CÂMARA REVOGA LEI QUE ESTABELECIA REGRAS PARA CONSTRUÇÕES NA AVENIDA MÁRIO COVAS

A Câmara Municipal de Avaré revogou a Lei 1001/2007 que estabelecia regras para a construção de fronte a Avenida Mário Covas. Os vereadores: Bruna Silvestre, Marcelo Ortega e Laids Baiano foram contra a propositura.

Durante a votação da revogação, o vereador Marcelo Ortega solicitou vistas para que a propositura fosse votada somente na segunda sessão ordinária de 2016, porém a solicitação foi rejeitada pela maioria. O projeto acabou sendo votado e aprovado por 9 votos a favor e três contra. O presidente da Casa, vereador Denílson Ziroldo não participou da votação já que não houve empate.

A Lei dispõe sobre a obrigatoriedade de recuo mínimo de 3 metros para acostamento, prevista em seu artigo 2º. Já em seu artigo 1º, a lei prevê no total recuo mínimo de 12 metros da via para qualquer tipo de edificação, sendo 3 metros de acostamento, 7 metros de área livre (que deve receber ajardinamento, desde que não obstrua a visão da via) e 2 metros de calçada limitando os muros ou paredes.
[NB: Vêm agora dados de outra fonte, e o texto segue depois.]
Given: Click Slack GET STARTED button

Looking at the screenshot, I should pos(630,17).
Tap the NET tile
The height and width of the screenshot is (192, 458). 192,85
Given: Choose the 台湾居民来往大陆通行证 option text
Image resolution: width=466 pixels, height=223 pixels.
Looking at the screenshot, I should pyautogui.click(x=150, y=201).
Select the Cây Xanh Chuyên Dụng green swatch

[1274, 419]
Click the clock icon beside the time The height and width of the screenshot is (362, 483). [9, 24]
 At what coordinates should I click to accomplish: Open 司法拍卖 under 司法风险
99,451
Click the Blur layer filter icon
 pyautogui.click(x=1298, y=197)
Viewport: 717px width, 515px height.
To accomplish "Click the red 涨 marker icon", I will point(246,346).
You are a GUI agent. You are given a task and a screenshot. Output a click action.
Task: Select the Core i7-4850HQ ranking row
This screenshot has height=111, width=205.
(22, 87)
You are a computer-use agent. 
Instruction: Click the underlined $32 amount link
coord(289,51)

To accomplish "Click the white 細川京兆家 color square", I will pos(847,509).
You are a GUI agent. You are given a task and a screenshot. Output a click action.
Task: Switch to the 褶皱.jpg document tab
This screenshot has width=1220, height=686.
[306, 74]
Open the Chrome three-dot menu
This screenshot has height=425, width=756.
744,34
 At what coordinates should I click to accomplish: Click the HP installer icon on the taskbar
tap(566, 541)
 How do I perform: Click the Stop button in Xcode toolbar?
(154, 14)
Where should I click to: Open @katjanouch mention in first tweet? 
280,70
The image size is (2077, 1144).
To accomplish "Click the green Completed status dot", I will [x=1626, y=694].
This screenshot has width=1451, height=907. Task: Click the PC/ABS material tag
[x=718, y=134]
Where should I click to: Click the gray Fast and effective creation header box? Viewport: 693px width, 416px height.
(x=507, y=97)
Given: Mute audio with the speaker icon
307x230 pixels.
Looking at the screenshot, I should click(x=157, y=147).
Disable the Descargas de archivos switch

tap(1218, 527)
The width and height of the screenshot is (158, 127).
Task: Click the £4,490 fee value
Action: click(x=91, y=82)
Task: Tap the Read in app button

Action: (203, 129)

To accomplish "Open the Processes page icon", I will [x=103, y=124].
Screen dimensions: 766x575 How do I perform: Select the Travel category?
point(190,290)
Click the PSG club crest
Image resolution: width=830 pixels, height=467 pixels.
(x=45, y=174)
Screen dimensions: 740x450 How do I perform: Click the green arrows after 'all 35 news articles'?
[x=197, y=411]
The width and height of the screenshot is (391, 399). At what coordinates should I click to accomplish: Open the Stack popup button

A obrigatoriedade desta lei somente foi conhecida após um empreendimento começar a ser edificado próximo ao aeroporto de Avaré. O loteamento também não passou pela Câmara de Vereadores como obriga a lei. A Prefeitura chegou a revogar os decretos que autorizavam a obra no local, porém o caso foi denunciado pela vereadora Bruna Silvestre ao Ministério Público.

Em entrevista à Comarca, o secretário de Obras e Habitação de Avaré, Paulo Ciccone, destacou que a revogação do decreto que autorizava as construções dos loteamentos Villa Jabotá, que fica localizado na Avenida Mário Covas e o Terras Altas, na Gilberto Filgueiras, é o primeiro passo para a regularização dos empreendimentos. Assinadas pelo prefeito Poio Novaes, as revogações foram publicadas no Semanário Oficial do dia 13 de novembro.

Segundo Ciccone, no caso do Residencial Terras Altas, o processo é simples, bastando encaminhar o projeto para a Câmara para apreciação e emissão do parecer. “Cumprida essa formalidade, é emitido novo decreto, regularizando o empreendimento”.

CONFRONTO DE LEIS – A Lei 1001/2007 estava confrontando a Lei 1930/2015. Segundo o artigo 3º, inciso II da lei, que trata sobre as avenidas, destaca que: “a largura mínima de 26 metros para as vias arteriais (avenidas), distribuída em 8,50 metros para cada leito carroçável, 3 metros para o canteiro central e 3 metros para cada passeio público em suas laterais, com perfil longitudinal com inclinação mínima de 1% e máxima de 20%.

Com a revogação da Lei 1001/2007, um novo projeto deverá apresentado à Câmara, para apreciar e emitir parecer.